# Homework Help: Find the Derivative/Simplification of 2 Rational Expressions

1. Jul 14, 2012

### communitycoll

1. The problem statement, all variables and given/known data
Find the derivative of:
y = [(2x - 5)^4][(8x^2 - 5)^-3]

2. Relevant equations
I get:
y' = -[(48x(2x - 5)^4) / (8x^2 - 5)^4] + [(8(2x - 5)^3) / (8x^2 - 5)^3]

Wolfram gets:
http://www.wolframalpha.com/input/?i=derivative+(2x+-+5)^4(8x^2+-+5)^-3

3. The attempt at a solution
I do everything Wolfram does here:
http://www.wolframalpha.com/input/?i=derivative+(2x+-+5)^4(8x^2+-+5)^-3
I just don't know how it simplifies what you see at the bottom (of the "Show Steps" section that is) to get the solution you see at the top.

2. Jul 14, 2012

### eumyang

You should have learned how to add/subtract rational expressions in algebra. Just like in numerical fractions, you can only add/subtract if the denominators are the same. If they are not, you need to find the LCD (least common denominator) first.

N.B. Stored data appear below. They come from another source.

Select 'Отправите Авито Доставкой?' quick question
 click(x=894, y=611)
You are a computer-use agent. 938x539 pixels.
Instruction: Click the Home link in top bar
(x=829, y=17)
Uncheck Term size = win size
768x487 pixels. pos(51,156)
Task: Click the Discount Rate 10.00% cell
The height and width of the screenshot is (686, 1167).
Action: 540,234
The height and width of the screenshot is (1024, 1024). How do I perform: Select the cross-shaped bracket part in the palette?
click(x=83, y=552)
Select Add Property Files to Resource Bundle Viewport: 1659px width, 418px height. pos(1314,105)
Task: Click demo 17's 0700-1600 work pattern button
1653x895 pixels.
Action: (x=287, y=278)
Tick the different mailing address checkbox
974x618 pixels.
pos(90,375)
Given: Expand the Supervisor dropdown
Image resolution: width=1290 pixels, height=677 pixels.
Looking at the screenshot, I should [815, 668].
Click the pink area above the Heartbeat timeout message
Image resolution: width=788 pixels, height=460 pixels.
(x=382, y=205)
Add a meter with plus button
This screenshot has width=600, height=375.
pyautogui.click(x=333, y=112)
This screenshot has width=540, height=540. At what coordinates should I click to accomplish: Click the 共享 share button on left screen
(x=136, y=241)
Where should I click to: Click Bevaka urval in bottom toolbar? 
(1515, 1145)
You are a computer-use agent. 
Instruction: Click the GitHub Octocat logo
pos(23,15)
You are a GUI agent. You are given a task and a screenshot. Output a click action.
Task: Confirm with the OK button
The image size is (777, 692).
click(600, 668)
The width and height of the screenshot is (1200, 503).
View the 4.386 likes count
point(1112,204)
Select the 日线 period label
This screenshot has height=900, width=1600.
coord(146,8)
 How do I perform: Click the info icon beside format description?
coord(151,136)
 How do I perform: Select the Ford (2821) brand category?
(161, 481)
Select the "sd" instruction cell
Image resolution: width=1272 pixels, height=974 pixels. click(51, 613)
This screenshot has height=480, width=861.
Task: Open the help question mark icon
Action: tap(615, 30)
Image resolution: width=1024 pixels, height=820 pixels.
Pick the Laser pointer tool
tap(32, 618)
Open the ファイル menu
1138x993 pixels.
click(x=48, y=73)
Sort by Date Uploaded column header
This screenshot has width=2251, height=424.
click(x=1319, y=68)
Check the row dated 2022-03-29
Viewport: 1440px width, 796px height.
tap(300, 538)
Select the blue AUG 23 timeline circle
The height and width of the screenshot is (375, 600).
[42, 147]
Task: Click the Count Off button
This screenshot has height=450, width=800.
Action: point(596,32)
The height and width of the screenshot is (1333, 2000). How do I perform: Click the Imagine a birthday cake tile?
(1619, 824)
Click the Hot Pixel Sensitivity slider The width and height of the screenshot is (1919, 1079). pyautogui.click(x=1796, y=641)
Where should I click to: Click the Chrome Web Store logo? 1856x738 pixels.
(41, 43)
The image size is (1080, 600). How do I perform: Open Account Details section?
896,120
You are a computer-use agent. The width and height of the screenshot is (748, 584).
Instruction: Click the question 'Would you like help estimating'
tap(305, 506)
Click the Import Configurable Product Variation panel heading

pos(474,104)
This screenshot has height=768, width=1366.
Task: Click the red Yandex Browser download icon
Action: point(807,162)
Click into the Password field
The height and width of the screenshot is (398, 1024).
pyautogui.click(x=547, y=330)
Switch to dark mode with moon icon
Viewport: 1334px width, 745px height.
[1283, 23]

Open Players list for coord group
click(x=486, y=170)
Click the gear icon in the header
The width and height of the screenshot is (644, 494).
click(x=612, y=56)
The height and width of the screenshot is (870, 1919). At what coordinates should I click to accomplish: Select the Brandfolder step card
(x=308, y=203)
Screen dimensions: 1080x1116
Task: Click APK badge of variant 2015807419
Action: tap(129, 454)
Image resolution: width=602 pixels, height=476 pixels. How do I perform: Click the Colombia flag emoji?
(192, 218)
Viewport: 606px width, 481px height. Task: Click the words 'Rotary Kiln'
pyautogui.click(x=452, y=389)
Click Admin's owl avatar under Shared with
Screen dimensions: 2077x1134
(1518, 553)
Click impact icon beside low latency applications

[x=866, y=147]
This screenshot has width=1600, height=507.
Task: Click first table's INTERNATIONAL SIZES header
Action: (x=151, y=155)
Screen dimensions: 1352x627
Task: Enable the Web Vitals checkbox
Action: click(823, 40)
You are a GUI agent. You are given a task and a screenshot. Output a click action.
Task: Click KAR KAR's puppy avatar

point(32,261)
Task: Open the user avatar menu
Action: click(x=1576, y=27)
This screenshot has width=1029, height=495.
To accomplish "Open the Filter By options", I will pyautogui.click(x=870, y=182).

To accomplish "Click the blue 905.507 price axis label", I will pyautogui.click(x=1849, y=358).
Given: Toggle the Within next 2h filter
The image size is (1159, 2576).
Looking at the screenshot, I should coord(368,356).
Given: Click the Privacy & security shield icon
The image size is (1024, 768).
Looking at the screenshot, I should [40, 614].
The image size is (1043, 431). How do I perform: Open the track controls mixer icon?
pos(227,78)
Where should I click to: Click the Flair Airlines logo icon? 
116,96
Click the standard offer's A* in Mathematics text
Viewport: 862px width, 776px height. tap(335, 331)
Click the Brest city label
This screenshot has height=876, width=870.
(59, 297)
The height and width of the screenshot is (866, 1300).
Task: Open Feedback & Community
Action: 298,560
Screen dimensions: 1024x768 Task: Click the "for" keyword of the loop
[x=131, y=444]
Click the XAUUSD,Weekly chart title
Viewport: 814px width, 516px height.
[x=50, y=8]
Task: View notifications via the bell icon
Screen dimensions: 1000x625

What is the LCD in this case?

3. Jul 14, 2012

### HallsofIvy

So
$$y'= -\frac{48x(2x- 5)^4}{(8x^2- 5)^4}+ \frac{8(2x- 5)^3}{8x^2- 5)^3}$$

You have two fractions, one with denominator $(8x^2- 5)^4$, the other with denominator $(8x^2- 5)^3$. You can first simplify the calculation by factoring $(2x- 5)^3$ out of the numerators and $(8x^2- 5)^3$ out of the denominators:
$$\frac{(2x-5)^3}{(8x^2-5)^3}\left(\frac{-48x(2x-5)}{8x^2-5}+ 4\right)$$
Now, get a common denominator by multiplying that "4" by $(8x^2-5)/(8x^2- 5)$.
$$\frac{(2x-5)^3}{(8x^2- 5)^3}\left(\frac{-48(x(2x-5)}{8x^2- 5}+ \frac{4(8x^2- 5}{8x^2- 5}\right)$$
$$=\frac{(2x-5)^3}{(8x^2- 5)^3}\left(\frac{-96x^2+ 240+ 32x^2- 20}{8x^2- 5}\right)$$
$$= \frac{(2x-5)^3}{(8x^2- 5)^3}\left(\frac{220- 64x^2}{8x^2- 5}\right)$$

Last edited by a moderator: Jul 15, 2012
4. Jul 14, 2012

### communitycoll

Okay then. I understand. Thank you both.